Die Regierung Bangladeschs und mehrere Hilfsorganisationen arbeiten seither mit Hochdruck an der Rekonstruktion der Infektionskette, wie das IRC bestätigt. Doch der Prozess ist noch im Gange.
Durch den bestätigten Fall sind nun mehr als 855.000 Flüchtlinge in dem Lager und mehr als 440.000 Bewohner bedroht, die im unmittelbaren Umfeld des überfüllten Lagers leben. Außerhalb des Lagers hatte es bereits Fälle gegeben, die aber nach Angaben der Regierung unter Kontrolle sind.
Zusätzliche Hilfe notwendig
Trotz aller Vorbereitungen sei eine katastrophale Entwicklung in dem Lager ohne zusätzliche Unterstützung kaum zu verhindern, warnt Manish Agrawal, Landesdirektor des IRC in Bangladesch. "Die medizinischen Einrichtungen sind ohnehin schon völlig überlaufen. Es fehlt an notwendiger Ausrüstung, medizinischen Mitarbeitern und an genug Platz, um Erkrankte zu behandeln."
Die sanitären Einrichtungen im Lager waren schon ohne COVID-19 unzureichend. Viele Familien teilen sich eine Toilette. An den Zugängen zu Trinkwasser und Waschräumen bilden sich lange Schlangen. An Abstandhalten ist in den beengten Unterkünften nicht zu denken. Unter solchen Bedingungen ist eine schnelle Übertragung des Virus unvermeidlich.
Agrawal erläutert dazu: "Die Bevölkerungsdichte ist 1,6 Mal höher als auf dem Kreuzfahrtschiff Diamond Princess, auf der sich das Virus viermal schneller als auf dem Höhepunkt im chinesischen Wuhan ausbreitete." Wuhan ist die Hauptstadt der zentralchinesischen Provinz Hubei. Dort wurde das neuartige Coronavirus SARS-CoV-2 zuerst entdeckt.

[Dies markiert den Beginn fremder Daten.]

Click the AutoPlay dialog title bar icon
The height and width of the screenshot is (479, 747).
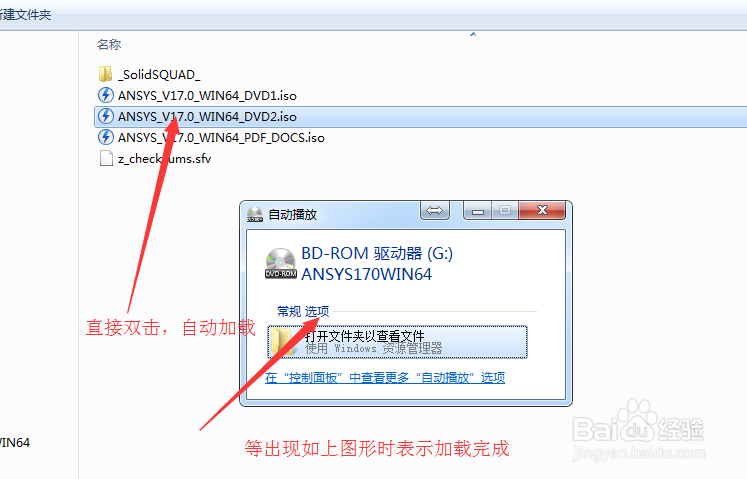click(x=255, y=214)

Aufklärung wichtig, aber schwierig
Trotz verschiedener Informationskampagnen in der Sprache der Rohingya sieht Agrawal ein großes Wissensdefizit bei den Flüchtlingen. Das hänge auch mit der Einschränkung des Internets zusammen, die Bangladesch verhängt hat, um die Verbreitung von Gerüchten und Falschmeldungen einzudämmen. "Internet- und Mobilfunkeinschränkungen im Lager haben zu einem Mangel an korrekten Informationen über das Virus und dem Wissen, wie man sich selbst schützen kann, geführt.
Die Einschränkungen machen es auch für Hilfsorganisationen schwierig, schnell auf einen Fall zu reagieren." Ob sich die Nachricht über den ersten bestätigten Fall bereits im Flüchtlingslager verbreitet habe, konnte das IRC auf Nachfrage der Deutschen Welle nicht sagen.
Die deutsche Hilfsorganisation CARE, von der einige der Bilder in diesem Beitrag stammen, schließt sich dem Aufruf des IRC an. CARE ist seit Ende 2017 in den Lagern aktiv. Zuletzt hat CARE in den Flüchtlingslagern Hygienepakete und Schutzausrüstung gegen das Virus verteilt. 37 Trainer, die sogenannten "Poopmen", waren schon vor der Coronakrise im Einsatz, um die Hygienestandards zu verbessern. Letzteres sei nun noch wichtiger, aber ohne zusätzliche Hilfe kaum zu leisten.
Deepmala Mahla, CARE-Regionaldirektorin für Asien, sagt dazu: "Die Rohingya in Cox's Bazar haben bereits unsägliche Traumata erlitten. Wir fordern die internationale Gemeinschaft daher nachdrücklich auf, Hilfsorganisationen, die in Bangladesch arbeiten, finanziell zu unterstützen."